*EXCERPTED TEXT*:
%%
I'm describing the tool in more detail at AWS Community Summit on the 15th May 2020 at 1155 BST - https://www.twitch.tv/awscomsum
Before getting to my code, some notes on testing this locally
I recommend using a local version of DynamoDB, in case you want to sanity check this before you start incurring charges and what not. I made some small modifications before posting this, so be sure to test with whatever means make sense to you. There is a fake batch upload job I commented out, which you could use in lieu of any DynamoDB service, remote or local, to verify in stdout that this is working to your needs.
dynamodb-local
See dynamodb-local on npmjs or manual install
If you went the manual install route, you can start dynamodb-local with something like this:
java -Djava.library.path=<PATH_TO_DYNAMODB_LOCAL>/DynamoDBLocal_lib/\
-jar <PATH_TO_DYNAMODB_LOCAL>/DynamoDBLocal.jar\
-inMemory\
-sharedDb
The npm route may be simpler.
dynamodb-admin
Along with that, see dynamodb-admin.
I installed dynamodb-admin with npm i -g dynamodb-admin. It can then be run with:
dynamodb-admin
Using them:
dynamodb-local defaults to localhost:8000.
dynamodb-admin is a web page that defaults to localhost:8001. Once you launch these two services, open localhost:8001 in your browser to view and manipulate the database.
The script below doesn't create the database. Use dynamodb-admin for this.
Credit goes to...
Ben Nadel.
The code
I'm not as experienced with JS & Node.js as I am with other languages, so please forgive any JS faux pas.
You'll notice each group of concurrent batches is purposely slowed down by 900ms. This was a hacky solution, and I'm leaving it here to serve as an example (and because of laziness, and because you're not paying me).
If you increase MAX_CONCURRENT_BATCHES, you will want to calculate the appropriate delay amount based on your WCU, item size, batch size, and the new concurrency level.
Another approach would be to turn on Auto Scaling and implement exponential backoff for each failed batch. Like I mention below in one of the comments, this really shouldn't be necessary with some back-of-the-envelope calculations to figure out how many writes you can actually do, given your WCU limit and data size, and just let your code run at a predictable rate the entire time.
You might wonder why I didn't just let AWS SDK handle concurrency. Good question. Probably would have made this slightly simpler. You could experiment by applying the MAX_CONCURRENT_BATCHES to the maxSockets config option, and modifying the code that creates arrays of batches so that it only passes individual batches forward.
/**
* Uploads CSV data to DynamoDB.
*
* 1. Streams a CSV file line-by-line.
* 2. Parses each line to a JSON object.
* 3. Collects batches of JSON objects.
* 4. Converts batches into the PutRequest format needed by AWS.DynamoDB.batchWriteItem
* and runs 1 or more batches at a time.
%%
*SUPPLIED INFORMATION*:
%%
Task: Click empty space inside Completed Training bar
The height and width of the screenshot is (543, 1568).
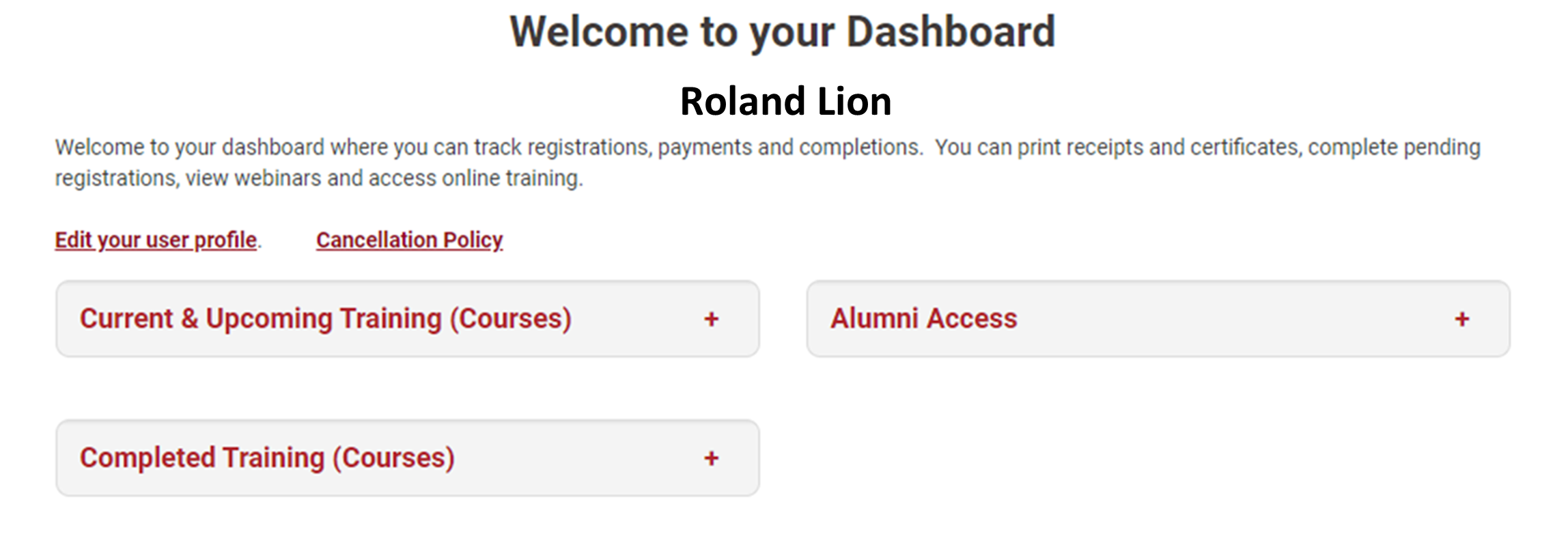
%%
*SHORT TASK 1*:
In the DynamoDB text above, what address does dynamodb-admin use by default?
*SHORT TASK 2*:
Copy a passage from the DynamoDB text word for word, beginning at the words "You might wonder" and stopping after the words "individual batches forward.".
*SHORT TASK 3*:
Decide whether each statement agrees with the DynamoDB text, answering yes or no and quoting the deciding words: (a) The script creates the database. (b) Each group of concurrent batches is slowed down by 900ms. (c) dynamodb-local defaults to localhost:8080.

*WRITTEN ANSWER 1*:
localhost:8001

*WRITTEN ANSWER 2*:
You might wonder why I didn't just let AWS SDK handle concurrency. Good question. Probably would have made this slightly simpler. You could experiment by applying the MAX_CONCURRENT_BATCHES to the maxSockets config option, and modifying the code that creates arrays of batches so that it only passes individual batches forward.

*WRITTEN ANSWER 3*:
(a) No: "The script below doesn't create the database."
(b) Yes: "each group of concurrent batches is purposely slowed down by 900ms."
(c) No: "dynamodb-local defaults to localhost:8000."